Hi,
I run some barrier tests over device-mapper (which currently doesn't
support barrier bio at all) and even if I set barrier=1 in ext3 mount,
there is never any bio with barrier flag... (in 2.6.27-rc)
How is the barrier=1 flag supposed to work in ext3 (JBD) now?
See:
If you specify barrier=1, JFS_BARRIER flag is set in ext3_init_journal_params
journal->j_flags |= JFS_BARRIER;
Now, journal_write_commit_record is called and this happens:
if (journal->j_flags & JFS_BARRIER) {
set_buffer_ordered(bh);
barrier_done = 1;
}
ret = sync_dirty_buffer(bh);
if (barrier_done)
clear_buffer_ordered(bh);
if (ret == -EOPNOTSUPP && barrier_done) {
...
From this code I expect that EOPNOTSUPP is returned if barrier is not
supported (yes, that exactly does device-mapper now without barrier patches).

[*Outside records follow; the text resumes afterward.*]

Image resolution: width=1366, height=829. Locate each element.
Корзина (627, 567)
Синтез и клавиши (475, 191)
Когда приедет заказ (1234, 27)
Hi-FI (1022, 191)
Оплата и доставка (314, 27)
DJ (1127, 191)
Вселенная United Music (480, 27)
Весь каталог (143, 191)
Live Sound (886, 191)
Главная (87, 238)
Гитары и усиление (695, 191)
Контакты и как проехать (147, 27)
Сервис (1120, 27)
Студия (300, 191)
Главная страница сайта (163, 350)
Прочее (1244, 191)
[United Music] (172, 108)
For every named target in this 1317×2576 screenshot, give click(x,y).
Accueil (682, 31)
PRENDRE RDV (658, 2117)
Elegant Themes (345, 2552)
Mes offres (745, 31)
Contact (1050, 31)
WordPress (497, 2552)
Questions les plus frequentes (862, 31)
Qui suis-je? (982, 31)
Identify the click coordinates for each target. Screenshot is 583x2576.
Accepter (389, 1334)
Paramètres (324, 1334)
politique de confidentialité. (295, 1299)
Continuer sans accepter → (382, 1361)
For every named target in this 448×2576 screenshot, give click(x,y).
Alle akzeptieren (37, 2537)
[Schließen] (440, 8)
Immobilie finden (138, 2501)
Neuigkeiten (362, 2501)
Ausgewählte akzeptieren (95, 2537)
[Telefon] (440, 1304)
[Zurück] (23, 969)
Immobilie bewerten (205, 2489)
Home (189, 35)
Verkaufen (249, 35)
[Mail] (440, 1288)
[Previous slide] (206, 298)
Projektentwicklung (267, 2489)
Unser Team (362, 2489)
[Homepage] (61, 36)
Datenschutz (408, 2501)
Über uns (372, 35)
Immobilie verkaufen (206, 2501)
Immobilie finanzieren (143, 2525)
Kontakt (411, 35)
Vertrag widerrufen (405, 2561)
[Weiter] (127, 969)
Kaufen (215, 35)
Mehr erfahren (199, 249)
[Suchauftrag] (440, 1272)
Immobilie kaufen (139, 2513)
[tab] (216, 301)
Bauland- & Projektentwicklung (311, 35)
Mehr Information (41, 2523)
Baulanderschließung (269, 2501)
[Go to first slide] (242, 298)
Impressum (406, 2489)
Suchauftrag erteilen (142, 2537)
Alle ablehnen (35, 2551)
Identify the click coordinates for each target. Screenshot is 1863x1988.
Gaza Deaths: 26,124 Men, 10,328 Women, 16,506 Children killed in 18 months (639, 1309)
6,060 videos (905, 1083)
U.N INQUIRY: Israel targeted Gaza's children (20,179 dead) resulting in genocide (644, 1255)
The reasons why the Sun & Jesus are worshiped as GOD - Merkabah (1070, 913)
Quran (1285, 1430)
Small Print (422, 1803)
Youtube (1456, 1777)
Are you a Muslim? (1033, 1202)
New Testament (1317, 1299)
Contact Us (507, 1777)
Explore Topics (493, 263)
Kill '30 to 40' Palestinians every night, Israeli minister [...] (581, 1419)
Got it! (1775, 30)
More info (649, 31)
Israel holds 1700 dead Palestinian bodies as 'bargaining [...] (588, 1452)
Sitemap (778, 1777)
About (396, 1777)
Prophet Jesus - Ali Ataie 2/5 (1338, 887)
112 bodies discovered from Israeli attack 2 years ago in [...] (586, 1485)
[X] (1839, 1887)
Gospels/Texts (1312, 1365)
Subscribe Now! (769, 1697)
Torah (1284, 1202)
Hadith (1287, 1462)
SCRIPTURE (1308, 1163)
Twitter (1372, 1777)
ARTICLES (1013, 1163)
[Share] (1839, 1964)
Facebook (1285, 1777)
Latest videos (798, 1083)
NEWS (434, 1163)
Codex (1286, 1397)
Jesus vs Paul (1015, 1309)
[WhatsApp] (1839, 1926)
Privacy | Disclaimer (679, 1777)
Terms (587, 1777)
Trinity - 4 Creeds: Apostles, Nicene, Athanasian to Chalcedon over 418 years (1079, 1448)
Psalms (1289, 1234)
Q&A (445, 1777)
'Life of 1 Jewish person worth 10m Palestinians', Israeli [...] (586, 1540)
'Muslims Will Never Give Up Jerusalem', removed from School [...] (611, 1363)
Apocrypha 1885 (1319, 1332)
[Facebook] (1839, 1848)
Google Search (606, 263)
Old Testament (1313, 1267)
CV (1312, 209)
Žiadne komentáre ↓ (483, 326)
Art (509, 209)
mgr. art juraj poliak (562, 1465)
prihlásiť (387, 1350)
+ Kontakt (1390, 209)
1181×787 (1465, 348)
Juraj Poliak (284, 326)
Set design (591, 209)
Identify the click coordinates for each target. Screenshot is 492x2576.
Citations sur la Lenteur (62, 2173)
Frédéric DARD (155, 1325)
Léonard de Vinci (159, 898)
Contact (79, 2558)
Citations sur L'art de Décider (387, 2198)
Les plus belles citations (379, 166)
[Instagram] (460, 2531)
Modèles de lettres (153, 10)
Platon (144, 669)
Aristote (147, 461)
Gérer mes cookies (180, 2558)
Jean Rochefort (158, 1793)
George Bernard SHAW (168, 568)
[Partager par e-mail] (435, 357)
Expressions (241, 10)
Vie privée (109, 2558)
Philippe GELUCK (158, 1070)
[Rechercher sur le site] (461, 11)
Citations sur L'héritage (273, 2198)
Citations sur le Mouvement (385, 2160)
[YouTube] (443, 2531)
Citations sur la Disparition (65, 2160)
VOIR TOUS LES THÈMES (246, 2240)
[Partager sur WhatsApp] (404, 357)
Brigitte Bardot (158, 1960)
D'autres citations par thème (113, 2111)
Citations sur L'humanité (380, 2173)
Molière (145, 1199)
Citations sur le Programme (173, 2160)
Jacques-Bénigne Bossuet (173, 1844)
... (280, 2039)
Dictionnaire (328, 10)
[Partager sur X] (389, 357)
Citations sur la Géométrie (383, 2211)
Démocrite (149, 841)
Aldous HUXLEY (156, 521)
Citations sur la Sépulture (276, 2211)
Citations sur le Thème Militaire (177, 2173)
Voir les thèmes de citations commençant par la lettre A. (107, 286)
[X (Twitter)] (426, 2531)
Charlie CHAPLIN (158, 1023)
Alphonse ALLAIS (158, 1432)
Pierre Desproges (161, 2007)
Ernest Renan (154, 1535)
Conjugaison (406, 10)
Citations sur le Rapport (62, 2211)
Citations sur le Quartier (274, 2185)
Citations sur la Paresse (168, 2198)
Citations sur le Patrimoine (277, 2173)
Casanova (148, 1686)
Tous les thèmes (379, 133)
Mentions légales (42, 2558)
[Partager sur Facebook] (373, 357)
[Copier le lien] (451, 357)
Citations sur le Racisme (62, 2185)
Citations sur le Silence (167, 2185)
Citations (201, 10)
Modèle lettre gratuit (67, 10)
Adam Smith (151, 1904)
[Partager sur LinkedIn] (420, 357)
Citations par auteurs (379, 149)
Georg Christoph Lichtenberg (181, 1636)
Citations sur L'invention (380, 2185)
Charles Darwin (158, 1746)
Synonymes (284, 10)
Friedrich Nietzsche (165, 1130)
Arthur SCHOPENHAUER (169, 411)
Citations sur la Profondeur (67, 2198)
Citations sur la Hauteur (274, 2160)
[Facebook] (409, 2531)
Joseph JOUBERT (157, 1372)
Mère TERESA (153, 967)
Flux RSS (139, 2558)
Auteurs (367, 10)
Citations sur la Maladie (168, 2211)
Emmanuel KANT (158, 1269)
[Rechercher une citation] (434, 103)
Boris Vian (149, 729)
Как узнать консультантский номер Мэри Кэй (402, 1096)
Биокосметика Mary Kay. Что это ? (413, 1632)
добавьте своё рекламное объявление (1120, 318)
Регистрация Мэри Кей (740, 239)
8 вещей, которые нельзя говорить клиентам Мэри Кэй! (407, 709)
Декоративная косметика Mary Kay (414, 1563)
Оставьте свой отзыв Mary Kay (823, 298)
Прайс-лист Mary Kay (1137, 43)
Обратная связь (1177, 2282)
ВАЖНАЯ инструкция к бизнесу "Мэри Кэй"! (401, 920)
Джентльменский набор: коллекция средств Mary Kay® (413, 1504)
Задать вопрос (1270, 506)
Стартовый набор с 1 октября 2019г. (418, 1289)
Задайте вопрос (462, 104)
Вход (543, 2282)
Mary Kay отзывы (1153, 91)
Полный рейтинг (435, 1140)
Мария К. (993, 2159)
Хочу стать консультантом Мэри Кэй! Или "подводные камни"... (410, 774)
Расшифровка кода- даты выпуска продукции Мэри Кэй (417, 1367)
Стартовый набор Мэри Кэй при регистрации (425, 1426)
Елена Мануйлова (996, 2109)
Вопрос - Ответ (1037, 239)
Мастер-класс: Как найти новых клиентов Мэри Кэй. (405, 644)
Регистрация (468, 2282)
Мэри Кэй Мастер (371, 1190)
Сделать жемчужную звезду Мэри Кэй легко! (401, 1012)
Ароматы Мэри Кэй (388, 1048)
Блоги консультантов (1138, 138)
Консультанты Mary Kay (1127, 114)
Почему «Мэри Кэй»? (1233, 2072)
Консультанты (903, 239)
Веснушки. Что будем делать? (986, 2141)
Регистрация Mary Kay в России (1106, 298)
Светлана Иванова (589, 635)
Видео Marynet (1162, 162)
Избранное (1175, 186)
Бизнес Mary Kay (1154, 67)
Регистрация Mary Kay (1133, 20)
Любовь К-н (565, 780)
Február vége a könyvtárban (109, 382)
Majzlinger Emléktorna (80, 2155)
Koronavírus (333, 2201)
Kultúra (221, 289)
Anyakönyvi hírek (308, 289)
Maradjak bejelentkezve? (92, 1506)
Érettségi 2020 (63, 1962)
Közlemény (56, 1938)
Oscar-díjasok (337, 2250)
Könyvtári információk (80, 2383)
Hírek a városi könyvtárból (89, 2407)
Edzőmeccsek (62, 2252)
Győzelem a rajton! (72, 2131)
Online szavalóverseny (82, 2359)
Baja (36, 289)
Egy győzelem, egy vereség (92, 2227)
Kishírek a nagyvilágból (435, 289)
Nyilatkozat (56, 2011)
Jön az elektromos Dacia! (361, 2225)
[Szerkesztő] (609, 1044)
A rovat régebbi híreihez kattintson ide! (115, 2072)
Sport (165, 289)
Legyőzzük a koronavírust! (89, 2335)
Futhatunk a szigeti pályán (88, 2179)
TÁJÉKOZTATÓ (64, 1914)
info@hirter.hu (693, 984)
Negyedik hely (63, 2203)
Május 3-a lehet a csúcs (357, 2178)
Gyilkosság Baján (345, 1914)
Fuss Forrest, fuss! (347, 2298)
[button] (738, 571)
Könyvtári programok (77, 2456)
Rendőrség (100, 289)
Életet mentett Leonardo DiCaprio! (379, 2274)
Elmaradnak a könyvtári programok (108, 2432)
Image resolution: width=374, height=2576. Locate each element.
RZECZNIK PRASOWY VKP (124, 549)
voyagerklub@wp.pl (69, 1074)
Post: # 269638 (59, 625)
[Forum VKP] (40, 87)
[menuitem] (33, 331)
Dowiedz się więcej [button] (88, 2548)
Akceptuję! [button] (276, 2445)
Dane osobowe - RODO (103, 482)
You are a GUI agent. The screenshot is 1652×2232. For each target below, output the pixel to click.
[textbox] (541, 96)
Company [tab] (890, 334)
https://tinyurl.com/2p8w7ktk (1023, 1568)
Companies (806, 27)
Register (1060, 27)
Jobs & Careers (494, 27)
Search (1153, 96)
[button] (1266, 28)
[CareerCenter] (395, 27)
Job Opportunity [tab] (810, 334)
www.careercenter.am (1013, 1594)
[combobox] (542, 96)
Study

But it *never* happens because:
sync_dirty_buffer always calls
submit_bh(WRITE_SYNC, bh)
and in submit_bh is this test:
if (buffer_ordered(bh) && (rw == WRITE))
rw = WRITE_BARRIER;
but there is rw == WRITE_SYNC, not WRITE !
So the barrier flag for bio is never set and normal sync write
is performed.
Why it isn't done like in attached patch? Is it intentional or it is bug?
I think it was caused by change in this commit:
commit 18ce3751ccd488c78d3827e9f6bf54e6322676fb
Author: Jens Axboe <jens.axboe@oracle.com>
Date: Tue Jul 1 09:07:34 2008 +0200
Properly notify block layer of sync writes
Milan
--
Set BIO_RW_BARRIER flag even for submit_bh sync write request.
Signed-off-by: Milan Broz <mbroz@redhat.com>
---
fs/buffer.c | 8 ++++----
1 files changed, 4 insertions(+), 4 deletions(-)
--- a/fs/buffer.c
+++ b/fs/buffer.c
@@ -2926,16 +2926,16 @@ int submit_bh(int rw, struct buffer_head * bh)
BUG_ON(!buffer_mapped(bh));
BUG_ON(!bh->b_end_io);
- if (buffer_ordered(bh) && (rw == WRITE))
- rw = WRITE_BARRIER;
-
/*
* Only clear out a write error when rewriting, should this
* include WRITE_SYNC as well?
...Milan, you're right. Ric saw this same strange behavior when doing some
benchmarking with and without barriers; Chris noticed the change in
submit_bh; I was about to write up a similar patch to what you've sent
already. Jens, does Milan's fix look good to you?
Incidentally, I ran Ric's test on ext3 on a sata drive:
# fs_mark -d /mnt/test -n 1600 -t 1 -s 20480
cfq:
files/s
2.6.25 2.6.26.2 2.6.26.2+patch
barrier=0 169 127 126
barrier=1 33 126 33
noop:
files/s
2.6.25 2.6.26.2 2.6.26.2+patch
barrier=0 191 184 185
barrier=1 33 180 33
deadline:
files/s
2.6.25 2.6.26.2 2.6.26.2+patch
barrier=0 181 182 185
barrier=1 33 185 33
anticipatory:
files/s
2.6.25 2.6.26.2 2.6.26.2+patch
barrier=0 187 133 132
barrier=1 34 134 33
--
Yep looks good, thanks a lot Milan! I'll send in the patch, unless I'm badly mistaken we need it for 2.6.26-stable as well. -- Jens Axboe --
I think we definitely need it there as well, thanks! Ric --
This should be ((rw & RW_MASK) == WRITE) too? Anyway, this seems change behavior of submit_bh(WRITE_BARRIER) (maybe reiserfs only), it wouldn't -- OGAWA Hirofumi <hirofumi@mail.parknet.co.jp> --
Yes, I believe the simpler and more correct fix is: diff --git a/fs/buffer.c b/fs/buffer.c index 38653e3..16b2263 100644 --- a/fs/buffer.c +++ b/fs/buffer.c @@ -2926,14 +2926,13 @@ int submit_bh(int rw, struct buffer_head * bh) BUG_ON(!buffer_mapped(bh)); BUG_ON(!bh->b_end_io); - if (buffer_ordered(bh) && (rw == WRITE)) + if (buffer_ordered(bh) && (rw & WRITE)) rw = WRITE_BARRIER; /* - * Only clear out a write error when rewriting, should this - * include WRITE_SYNC as well? + * Only clear out a write error when rewriting */ - if (test_set_buffer_req(bh) && (rw == WRITE || rw == WRITE_BARRIER)) + if (test_set_buffer_req(bh) && (rw & WRITE)) clear_buffer_write_io_error(bh); /* -- Jens Axboe --
I see. But, umm..., this means WRITE_SYNC with barrier was deprecated? Or typo? -- OGAWA Hirofumi <hirofumi@mail.parknet.co.jp> --
It was supposed to read rw |= WRITE_BARRIER :-) -- Jens Axboe --